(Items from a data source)
------------------------------------------------------------------------

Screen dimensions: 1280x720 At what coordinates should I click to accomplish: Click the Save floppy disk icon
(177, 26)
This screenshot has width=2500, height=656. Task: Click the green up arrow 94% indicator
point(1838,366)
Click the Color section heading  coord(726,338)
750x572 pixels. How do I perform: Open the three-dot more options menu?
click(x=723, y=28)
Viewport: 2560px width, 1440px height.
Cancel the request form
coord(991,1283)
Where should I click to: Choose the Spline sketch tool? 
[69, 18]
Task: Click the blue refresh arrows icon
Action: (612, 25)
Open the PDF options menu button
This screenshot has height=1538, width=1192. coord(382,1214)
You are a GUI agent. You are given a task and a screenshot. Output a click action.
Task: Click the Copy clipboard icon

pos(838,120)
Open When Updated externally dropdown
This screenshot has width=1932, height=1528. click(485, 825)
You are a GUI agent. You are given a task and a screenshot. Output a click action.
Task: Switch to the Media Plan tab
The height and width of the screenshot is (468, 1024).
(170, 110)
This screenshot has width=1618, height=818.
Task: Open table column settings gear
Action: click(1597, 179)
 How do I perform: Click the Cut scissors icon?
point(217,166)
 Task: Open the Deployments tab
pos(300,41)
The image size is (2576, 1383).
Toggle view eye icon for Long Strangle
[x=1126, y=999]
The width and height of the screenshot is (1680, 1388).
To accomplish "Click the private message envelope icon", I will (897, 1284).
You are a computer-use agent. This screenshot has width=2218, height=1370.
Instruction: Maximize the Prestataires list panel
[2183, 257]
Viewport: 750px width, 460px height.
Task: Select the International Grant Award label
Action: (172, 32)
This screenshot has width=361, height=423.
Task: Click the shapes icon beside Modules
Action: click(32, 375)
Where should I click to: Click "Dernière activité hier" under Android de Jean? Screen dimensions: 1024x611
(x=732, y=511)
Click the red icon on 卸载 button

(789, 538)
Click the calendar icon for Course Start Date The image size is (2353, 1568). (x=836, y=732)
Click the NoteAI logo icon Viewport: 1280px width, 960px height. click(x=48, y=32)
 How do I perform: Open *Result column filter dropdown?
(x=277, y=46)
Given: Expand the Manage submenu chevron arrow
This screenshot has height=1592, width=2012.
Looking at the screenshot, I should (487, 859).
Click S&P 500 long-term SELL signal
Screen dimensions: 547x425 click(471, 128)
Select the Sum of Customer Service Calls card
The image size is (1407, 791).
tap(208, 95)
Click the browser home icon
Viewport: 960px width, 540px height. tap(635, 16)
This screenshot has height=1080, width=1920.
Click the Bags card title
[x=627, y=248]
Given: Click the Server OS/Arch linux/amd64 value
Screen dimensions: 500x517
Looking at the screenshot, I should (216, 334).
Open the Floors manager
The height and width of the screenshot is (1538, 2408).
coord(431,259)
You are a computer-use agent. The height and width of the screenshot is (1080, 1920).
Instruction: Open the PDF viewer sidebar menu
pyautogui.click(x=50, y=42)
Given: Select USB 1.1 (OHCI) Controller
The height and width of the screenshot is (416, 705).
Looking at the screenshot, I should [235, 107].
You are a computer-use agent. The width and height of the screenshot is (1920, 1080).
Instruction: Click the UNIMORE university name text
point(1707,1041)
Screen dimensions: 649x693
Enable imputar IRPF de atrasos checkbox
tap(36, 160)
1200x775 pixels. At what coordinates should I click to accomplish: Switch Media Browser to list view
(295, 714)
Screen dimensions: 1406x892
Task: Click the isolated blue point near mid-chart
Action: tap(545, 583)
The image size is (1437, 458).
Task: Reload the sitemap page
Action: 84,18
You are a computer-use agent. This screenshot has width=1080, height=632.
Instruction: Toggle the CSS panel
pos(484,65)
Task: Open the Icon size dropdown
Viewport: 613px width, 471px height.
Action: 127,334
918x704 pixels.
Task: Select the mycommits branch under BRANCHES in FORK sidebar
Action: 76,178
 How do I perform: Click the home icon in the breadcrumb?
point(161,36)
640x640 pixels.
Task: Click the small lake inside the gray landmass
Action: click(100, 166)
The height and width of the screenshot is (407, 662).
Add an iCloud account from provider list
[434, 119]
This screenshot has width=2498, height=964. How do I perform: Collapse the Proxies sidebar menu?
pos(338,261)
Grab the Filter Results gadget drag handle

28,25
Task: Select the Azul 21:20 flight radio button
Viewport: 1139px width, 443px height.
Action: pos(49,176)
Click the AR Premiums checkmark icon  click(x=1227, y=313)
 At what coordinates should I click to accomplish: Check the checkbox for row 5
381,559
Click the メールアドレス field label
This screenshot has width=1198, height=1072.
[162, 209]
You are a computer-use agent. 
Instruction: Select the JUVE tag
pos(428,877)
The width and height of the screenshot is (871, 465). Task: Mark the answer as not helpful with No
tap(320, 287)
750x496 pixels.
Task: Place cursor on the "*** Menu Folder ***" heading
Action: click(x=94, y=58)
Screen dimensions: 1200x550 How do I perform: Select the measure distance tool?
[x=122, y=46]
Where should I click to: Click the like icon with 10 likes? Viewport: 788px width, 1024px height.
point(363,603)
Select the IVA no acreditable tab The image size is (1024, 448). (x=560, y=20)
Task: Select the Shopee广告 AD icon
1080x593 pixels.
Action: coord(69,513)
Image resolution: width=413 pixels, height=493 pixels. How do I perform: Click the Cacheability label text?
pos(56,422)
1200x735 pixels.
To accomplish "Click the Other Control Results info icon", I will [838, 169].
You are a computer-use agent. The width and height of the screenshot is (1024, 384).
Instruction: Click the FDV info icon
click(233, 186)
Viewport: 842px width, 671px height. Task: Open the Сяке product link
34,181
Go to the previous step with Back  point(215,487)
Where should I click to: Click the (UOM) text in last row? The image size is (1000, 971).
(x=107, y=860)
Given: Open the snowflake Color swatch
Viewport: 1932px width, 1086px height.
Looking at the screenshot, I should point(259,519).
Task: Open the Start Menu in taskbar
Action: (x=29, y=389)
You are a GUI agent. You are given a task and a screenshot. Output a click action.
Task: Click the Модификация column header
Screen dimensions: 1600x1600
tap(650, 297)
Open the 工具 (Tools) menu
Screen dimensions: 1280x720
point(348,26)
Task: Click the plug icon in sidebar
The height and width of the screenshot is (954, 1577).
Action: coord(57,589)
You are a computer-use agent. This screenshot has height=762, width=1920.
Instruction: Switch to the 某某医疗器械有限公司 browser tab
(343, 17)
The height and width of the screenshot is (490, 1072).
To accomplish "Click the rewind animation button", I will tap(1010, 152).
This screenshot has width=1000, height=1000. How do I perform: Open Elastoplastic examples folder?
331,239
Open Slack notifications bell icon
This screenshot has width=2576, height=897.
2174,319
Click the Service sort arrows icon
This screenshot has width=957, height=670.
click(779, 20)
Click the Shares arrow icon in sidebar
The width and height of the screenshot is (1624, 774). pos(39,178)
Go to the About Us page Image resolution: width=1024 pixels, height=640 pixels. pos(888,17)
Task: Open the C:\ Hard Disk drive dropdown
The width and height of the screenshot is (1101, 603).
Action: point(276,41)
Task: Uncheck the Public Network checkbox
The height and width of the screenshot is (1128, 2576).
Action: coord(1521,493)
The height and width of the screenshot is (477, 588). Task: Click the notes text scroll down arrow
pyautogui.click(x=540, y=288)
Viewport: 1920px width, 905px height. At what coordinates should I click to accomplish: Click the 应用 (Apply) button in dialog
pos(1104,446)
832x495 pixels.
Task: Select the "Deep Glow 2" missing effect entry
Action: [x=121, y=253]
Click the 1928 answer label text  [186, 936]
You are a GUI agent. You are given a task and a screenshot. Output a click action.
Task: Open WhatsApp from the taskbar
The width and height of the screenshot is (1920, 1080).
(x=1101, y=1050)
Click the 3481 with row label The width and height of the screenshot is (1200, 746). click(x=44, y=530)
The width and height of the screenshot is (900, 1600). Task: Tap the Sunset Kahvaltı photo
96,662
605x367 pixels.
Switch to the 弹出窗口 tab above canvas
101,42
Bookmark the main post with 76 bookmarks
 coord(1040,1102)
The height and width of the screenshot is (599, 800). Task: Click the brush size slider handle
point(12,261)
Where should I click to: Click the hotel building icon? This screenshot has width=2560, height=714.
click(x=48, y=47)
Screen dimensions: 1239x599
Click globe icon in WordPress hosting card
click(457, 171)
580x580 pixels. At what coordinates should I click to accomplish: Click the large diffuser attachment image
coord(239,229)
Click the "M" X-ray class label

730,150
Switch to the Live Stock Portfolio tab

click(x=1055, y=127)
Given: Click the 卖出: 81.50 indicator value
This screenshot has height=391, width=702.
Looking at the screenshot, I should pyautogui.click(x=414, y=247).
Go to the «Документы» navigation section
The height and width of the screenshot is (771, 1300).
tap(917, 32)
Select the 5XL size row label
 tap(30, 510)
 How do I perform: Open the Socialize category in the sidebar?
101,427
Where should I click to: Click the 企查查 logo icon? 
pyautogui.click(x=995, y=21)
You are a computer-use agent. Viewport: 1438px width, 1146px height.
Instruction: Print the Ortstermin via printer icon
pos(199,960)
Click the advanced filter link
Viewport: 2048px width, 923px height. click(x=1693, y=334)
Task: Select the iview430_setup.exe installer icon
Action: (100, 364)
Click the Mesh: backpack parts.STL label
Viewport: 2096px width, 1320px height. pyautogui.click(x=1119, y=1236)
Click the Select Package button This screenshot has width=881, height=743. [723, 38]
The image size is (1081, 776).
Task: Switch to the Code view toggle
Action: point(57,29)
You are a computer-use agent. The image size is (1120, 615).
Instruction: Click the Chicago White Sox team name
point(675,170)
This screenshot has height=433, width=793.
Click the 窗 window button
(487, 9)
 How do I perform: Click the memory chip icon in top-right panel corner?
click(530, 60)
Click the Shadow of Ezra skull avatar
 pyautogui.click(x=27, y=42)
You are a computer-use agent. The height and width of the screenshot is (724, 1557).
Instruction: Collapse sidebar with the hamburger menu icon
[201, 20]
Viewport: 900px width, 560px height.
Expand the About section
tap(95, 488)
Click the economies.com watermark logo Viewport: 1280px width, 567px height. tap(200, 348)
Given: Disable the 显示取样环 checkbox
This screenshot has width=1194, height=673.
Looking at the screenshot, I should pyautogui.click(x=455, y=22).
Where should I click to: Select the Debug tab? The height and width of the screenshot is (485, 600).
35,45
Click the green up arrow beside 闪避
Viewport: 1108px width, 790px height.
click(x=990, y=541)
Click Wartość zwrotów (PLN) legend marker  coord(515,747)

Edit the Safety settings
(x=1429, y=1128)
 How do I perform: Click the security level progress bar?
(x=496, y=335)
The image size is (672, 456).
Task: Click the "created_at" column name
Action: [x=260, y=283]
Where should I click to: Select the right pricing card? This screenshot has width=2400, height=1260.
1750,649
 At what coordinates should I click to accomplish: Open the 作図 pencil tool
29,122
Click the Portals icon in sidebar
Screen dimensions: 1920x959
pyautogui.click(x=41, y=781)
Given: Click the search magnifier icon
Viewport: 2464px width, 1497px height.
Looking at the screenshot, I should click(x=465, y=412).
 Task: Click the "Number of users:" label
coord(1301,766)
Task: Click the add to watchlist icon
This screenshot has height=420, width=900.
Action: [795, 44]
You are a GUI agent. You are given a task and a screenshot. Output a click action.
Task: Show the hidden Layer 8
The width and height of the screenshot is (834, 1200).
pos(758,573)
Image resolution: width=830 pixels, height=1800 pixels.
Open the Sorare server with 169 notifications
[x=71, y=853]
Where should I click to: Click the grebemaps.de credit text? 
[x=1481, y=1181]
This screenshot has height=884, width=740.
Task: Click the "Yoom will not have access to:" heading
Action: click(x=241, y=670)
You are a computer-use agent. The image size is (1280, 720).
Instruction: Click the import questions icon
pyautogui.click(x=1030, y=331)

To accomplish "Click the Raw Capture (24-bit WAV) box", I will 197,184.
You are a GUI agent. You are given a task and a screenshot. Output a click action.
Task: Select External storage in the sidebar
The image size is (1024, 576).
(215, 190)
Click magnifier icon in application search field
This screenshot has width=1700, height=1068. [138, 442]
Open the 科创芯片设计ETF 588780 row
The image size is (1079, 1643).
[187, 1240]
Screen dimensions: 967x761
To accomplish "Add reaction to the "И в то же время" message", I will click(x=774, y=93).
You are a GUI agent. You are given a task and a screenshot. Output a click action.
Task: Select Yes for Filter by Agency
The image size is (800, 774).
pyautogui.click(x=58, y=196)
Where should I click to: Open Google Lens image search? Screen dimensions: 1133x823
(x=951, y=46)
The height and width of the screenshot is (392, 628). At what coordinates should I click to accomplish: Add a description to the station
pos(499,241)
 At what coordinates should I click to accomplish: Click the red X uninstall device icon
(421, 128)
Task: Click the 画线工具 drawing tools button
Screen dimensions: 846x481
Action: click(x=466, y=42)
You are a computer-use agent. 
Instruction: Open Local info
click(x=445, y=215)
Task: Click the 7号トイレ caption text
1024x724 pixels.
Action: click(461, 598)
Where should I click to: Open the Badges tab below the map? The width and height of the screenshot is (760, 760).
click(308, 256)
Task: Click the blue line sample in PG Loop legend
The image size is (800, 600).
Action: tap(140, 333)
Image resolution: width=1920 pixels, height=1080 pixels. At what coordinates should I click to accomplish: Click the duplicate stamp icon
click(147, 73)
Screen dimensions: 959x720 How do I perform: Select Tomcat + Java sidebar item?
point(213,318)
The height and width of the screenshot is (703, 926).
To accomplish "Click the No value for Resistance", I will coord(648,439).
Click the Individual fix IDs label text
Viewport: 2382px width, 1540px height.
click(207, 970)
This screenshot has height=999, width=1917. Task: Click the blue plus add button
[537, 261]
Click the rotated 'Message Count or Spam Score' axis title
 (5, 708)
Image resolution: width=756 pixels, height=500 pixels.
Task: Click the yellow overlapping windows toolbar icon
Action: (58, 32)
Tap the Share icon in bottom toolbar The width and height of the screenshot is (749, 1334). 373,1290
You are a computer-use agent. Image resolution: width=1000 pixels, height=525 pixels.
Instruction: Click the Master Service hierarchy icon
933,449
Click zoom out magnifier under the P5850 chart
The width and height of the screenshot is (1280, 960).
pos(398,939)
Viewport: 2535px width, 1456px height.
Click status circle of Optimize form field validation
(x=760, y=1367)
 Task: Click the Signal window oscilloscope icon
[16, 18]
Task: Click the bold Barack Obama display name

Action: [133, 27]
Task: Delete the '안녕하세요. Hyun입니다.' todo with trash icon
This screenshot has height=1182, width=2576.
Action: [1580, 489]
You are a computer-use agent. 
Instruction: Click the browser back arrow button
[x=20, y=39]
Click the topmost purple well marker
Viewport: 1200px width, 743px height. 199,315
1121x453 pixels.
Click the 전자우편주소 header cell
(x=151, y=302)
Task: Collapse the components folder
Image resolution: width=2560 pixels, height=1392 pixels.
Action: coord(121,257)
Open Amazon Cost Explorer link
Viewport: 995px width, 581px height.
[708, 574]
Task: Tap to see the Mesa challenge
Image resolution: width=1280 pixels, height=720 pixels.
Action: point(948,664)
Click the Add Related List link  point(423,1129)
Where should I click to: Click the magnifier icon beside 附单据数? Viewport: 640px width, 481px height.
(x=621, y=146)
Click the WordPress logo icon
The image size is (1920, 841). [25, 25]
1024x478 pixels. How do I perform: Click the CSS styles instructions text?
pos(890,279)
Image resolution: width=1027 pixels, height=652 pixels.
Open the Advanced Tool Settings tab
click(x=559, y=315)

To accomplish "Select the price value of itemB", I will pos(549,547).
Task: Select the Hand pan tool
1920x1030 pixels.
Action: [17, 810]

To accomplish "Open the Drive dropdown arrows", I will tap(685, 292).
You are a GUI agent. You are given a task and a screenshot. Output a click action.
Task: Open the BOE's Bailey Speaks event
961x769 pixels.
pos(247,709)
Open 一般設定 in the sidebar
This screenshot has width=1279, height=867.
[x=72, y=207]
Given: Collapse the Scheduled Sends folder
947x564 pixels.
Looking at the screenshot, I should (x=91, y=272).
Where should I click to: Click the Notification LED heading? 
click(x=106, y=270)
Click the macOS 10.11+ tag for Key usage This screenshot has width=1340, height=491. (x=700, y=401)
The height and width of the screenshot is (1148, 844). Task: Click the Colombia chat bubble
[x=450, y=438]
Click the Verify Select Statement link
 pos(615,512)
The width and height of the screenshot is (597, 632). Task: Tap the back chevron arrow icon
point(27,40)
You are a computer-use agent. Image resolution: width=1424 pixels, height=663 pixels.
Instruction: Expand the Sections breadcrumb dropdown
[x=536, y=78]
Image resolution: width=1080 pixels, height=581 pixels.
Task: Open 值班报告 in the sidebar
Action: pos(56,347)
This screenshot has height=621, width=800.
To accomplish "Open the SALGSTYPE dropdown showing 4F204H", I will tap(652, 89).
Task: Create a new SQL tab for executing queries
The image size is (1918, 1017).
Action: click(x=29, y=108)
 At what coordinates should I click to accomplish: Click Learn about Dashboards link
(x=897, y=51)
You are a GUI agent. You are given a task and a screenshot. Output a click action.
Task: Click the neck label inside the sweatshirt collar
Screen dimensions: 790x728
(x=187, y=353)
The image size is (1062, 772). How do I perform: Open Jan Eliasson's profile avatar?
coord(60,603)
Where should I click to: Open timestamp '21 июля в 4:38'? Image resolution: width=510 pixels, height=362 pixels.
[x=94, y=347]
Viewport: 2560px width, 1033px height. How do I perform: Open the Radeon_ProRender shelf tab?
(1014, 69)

------------------------------------------------------------------------

**Work to do**
Express the listing, from its start up to and including the line with "point(1838,366)", as a two-column CSV with the columns instruction and coordinates. Each row should pair a text with its answer, with each value in one quoted field and line breaks changed to spaces.

**Output below**
instruction,coordinates
"Screen dimensions: 1280x720 At what coordinates should I click to accomplish: Click the Save floppy disk icon","(177, 26)"
"This screenshot has width=2500, height=656. Task: Click the green up arrow 94% indicator","point(1838,366)"